I'm trying to do something that seemed simple at first but is proving to be complicated (shocker, right?) I want to power a super bright LED (Luxeon K2, Cool White, 350mA. It's discontinued, but the datasheet is still the first hit on Google) using a 3.7V LiPo battery from SparkFun. The instructions I have for the LED tell me to regulate the voltage with an LM317 voltage regulator.
Problem being, the LED has a forward voltage of somewhere between 2.8 and 3.4V, and the LM317 appears to eat up too much voltage to make that possible. I don't want to wire 2 batteries in series because my enclosure is pretty small, and there's no space for another battery.

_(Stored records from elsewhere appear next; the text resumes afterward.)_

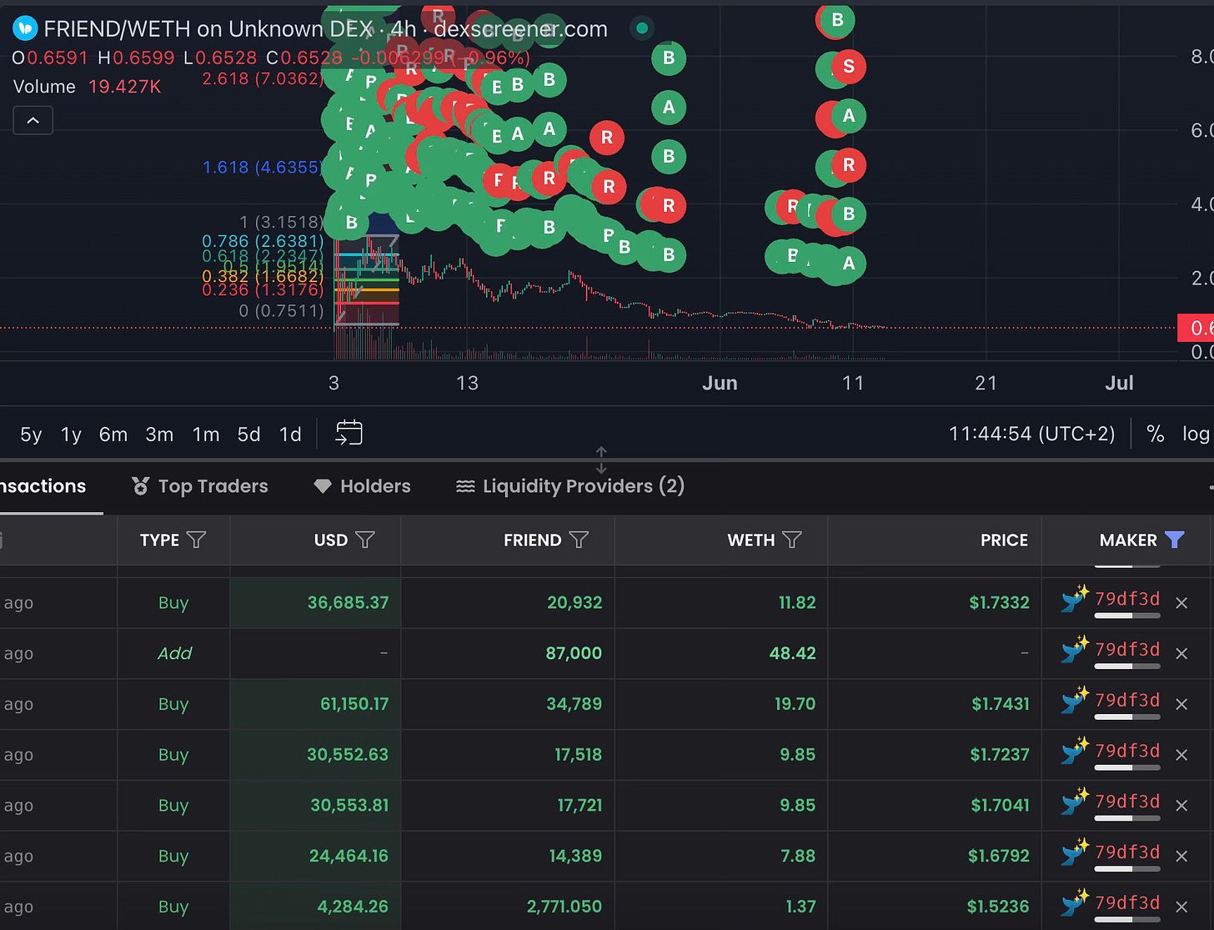Click the USD column filter icon
The height and width of the screenshot is (930, 1214).
pyautogui.click(x=365, y=540)
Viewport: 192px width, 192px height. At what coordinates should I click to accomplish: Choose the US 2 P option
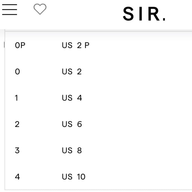click(x=76, y=45)
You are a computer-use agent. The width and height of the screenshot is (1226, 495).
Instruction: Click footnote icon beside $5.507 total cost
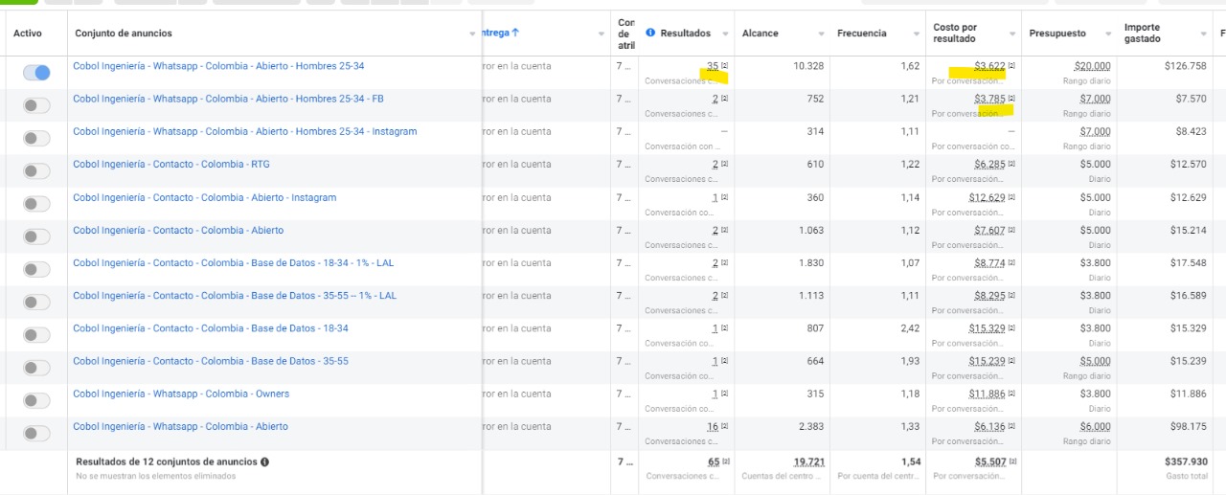coord(1011,461)

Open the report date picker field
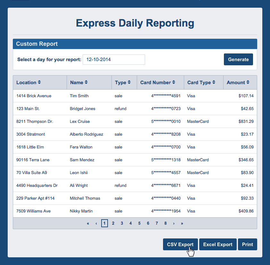click(x=114, y=60)
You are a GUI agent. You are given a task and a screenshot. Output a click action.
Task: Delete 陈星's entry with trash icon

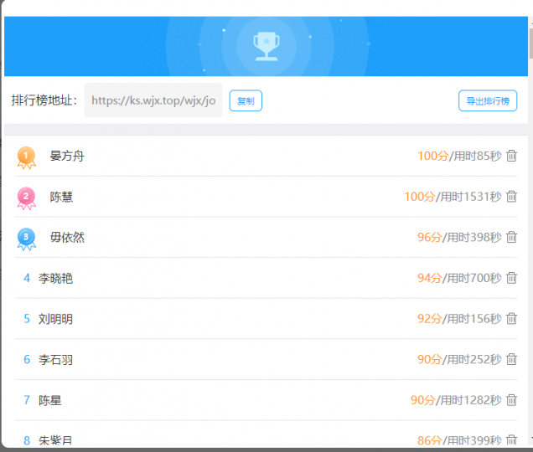511,400
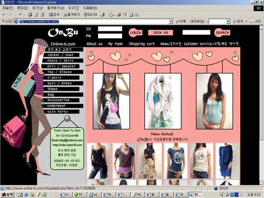Click the Refresh icon in the toolbar
This screenshot has width=264, height=198.
coord(36,15)
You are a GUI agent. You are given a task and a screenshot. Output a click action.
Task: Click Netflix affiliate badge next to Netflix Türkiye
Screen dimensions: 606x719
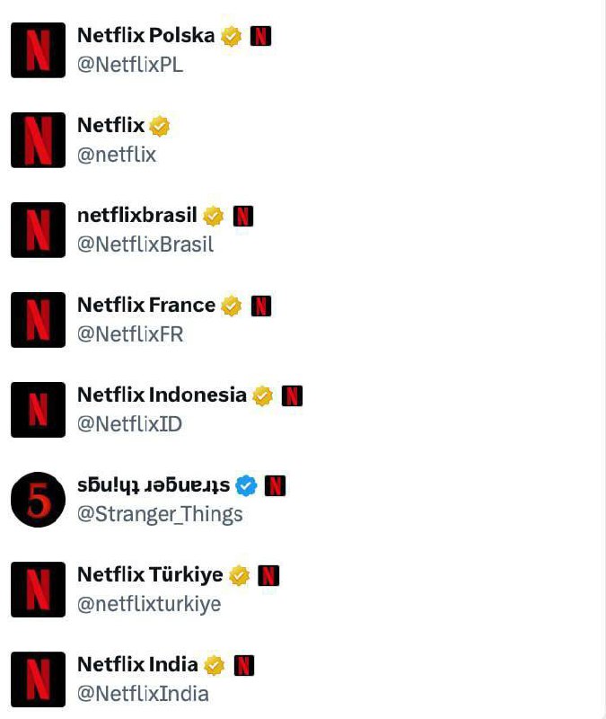tap(268, 575)
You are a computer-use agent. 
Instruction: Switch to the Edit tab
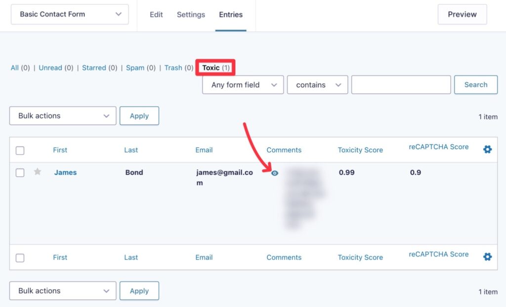point(156,15)
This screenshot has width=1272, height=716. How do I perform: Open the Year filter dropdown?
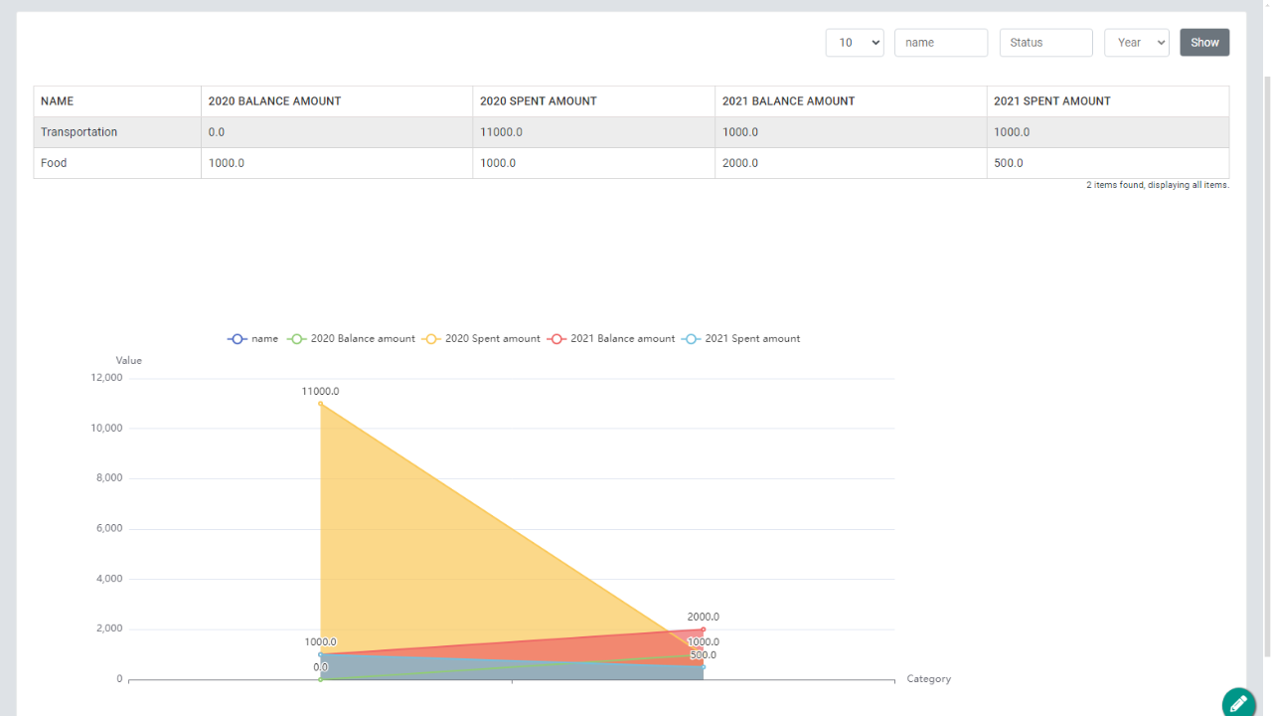pos(1136,43)
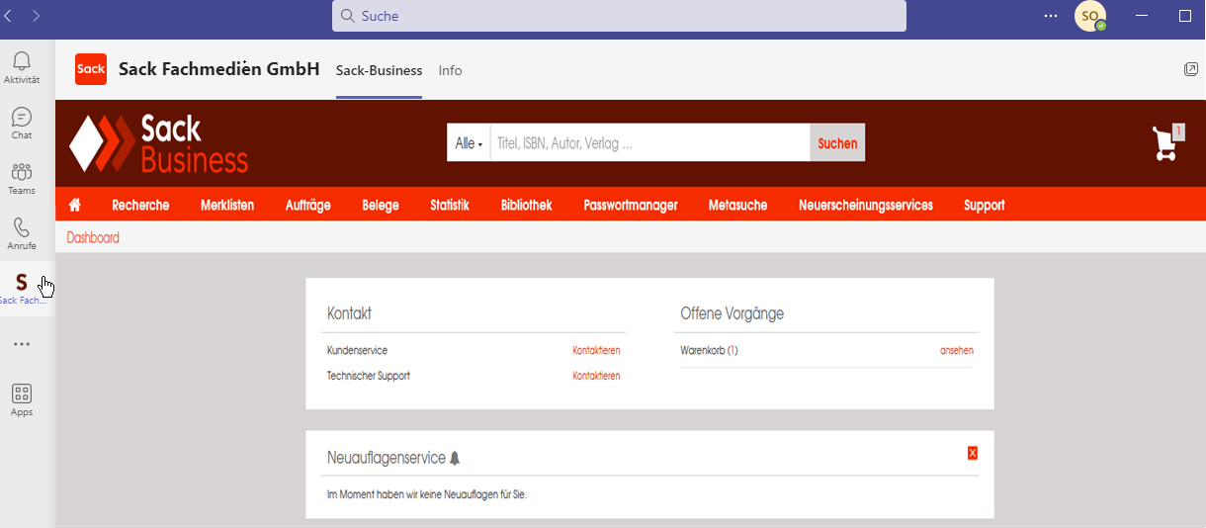Click Kontaktieren next to Kundenservice

click(x=596, y=351)
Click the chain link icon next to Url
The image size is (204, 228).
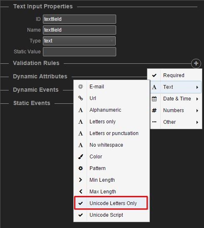(x=81, y=98)
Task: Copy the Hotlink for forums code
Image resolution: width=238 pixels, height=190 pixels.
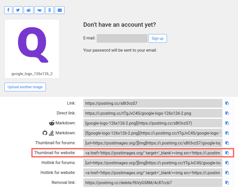Action: pyautogui.click(x=228, y=163)
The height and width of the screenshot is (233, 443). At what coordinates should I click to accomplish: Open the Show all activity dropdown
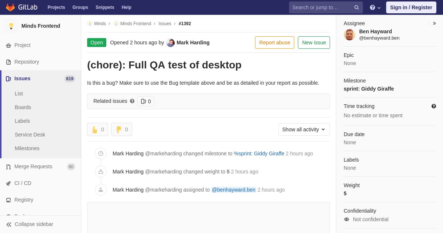click(304, 129)
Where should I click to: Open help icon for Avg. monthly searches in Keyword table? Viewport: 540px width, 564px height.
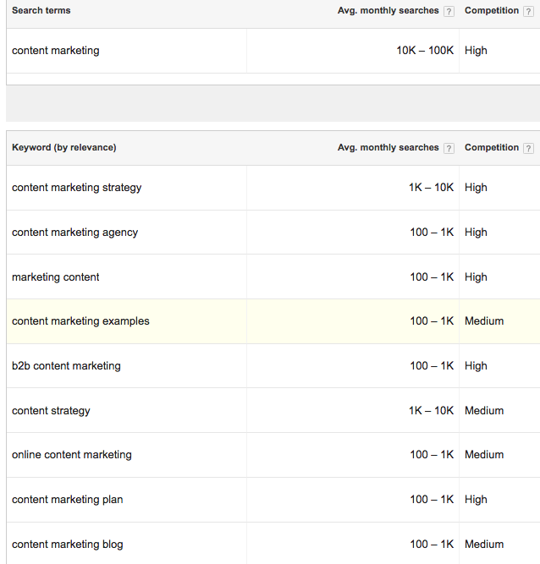[x=449, y=148]
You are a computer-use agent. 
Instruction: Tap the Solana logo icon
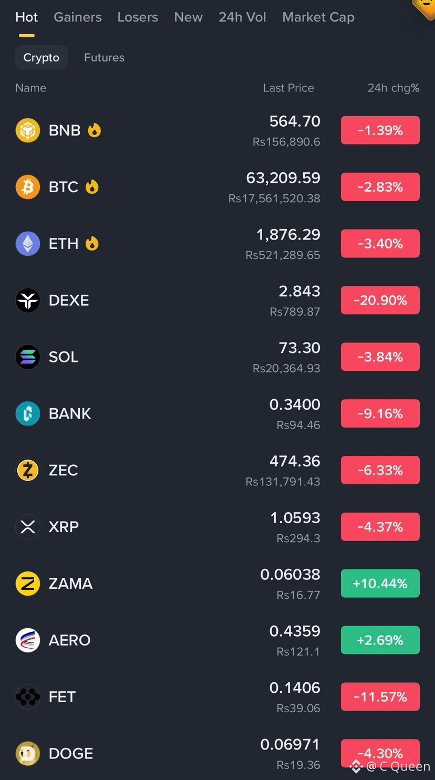coord(28,357)
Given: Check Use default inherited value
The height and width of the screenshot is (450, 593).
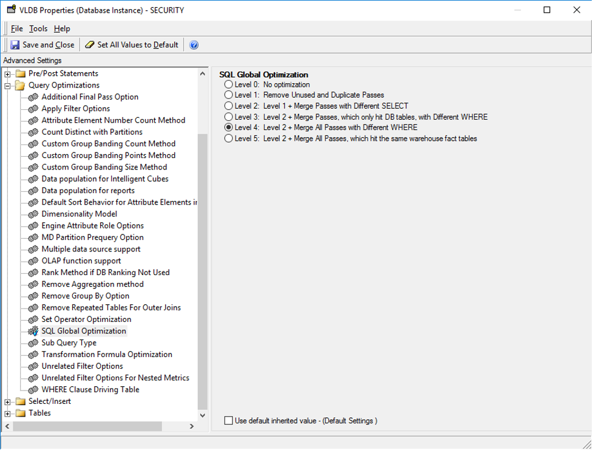Looking at the screenshot, I should click(228, 420).
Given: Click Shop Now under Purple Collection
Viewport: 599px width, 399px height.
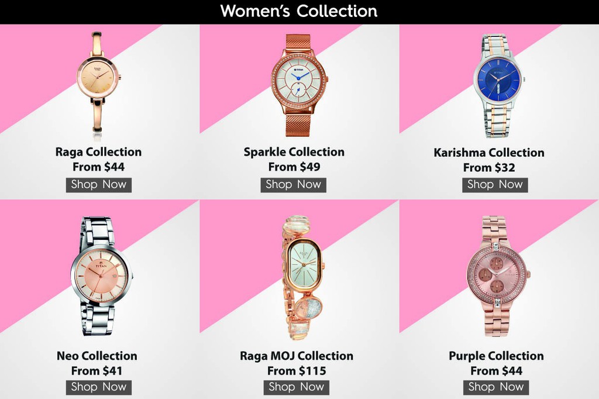Looking at the screenshot, I should coord(496,387).
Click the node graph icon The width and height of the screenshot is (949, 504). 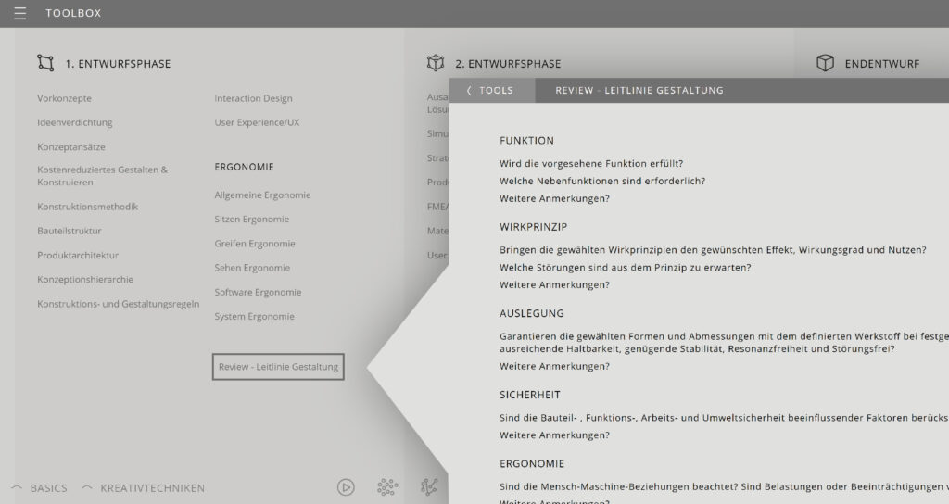[428, 487]
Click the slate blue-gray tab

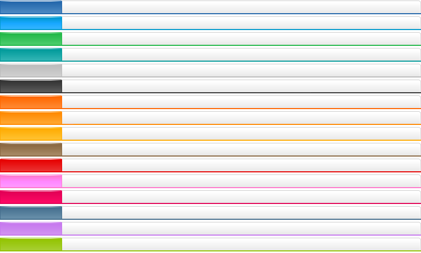tap(31, 213)
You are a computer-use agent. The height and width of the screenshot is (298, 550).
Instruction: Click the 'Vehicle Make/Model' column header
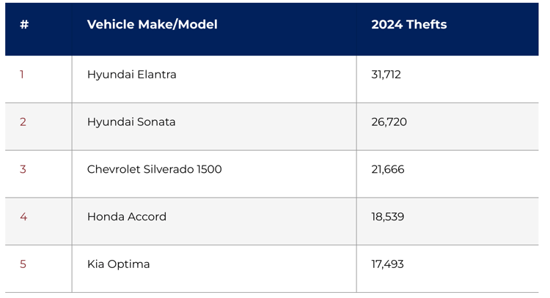point(152,25)
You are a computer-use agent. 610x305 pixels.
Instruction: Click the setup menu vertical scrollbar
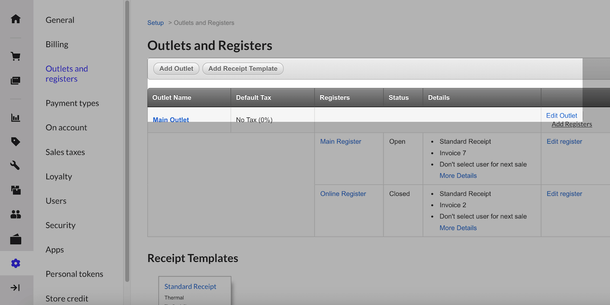pyautogui.click(x=127, y=139)
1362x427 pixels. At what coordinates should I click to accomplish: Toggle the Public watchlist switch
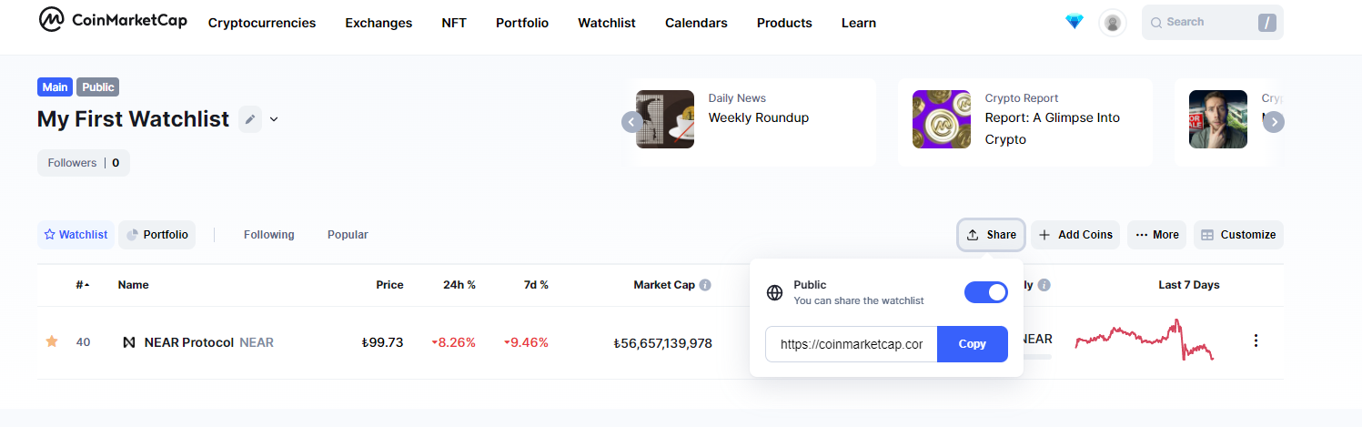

So I found this charging/step-up breakout board that can bump me up to 5V. I'm extremely new to electronics and this is my first project where exact voltage/current/resistance are an issue. My question is threefold:
If I'm using the breakout board to regulate my voltage, do I even need the LM317? Or can I just use resistors to get the current to where I want it?
How can I know what the current will be when it comes out of the breakout board? The datasheet for the voltage regulator on the board seems to say I can program the output current to anything between 15 and 500mA, but I don't understand how to do it.
Am I right about needing the step-up? Or could I potentially just run this with the battery and the LM317?
I'm doing this project in order to learn, so I would prefer answers that show me how to figure this out for myself as opposed to just doing it for me.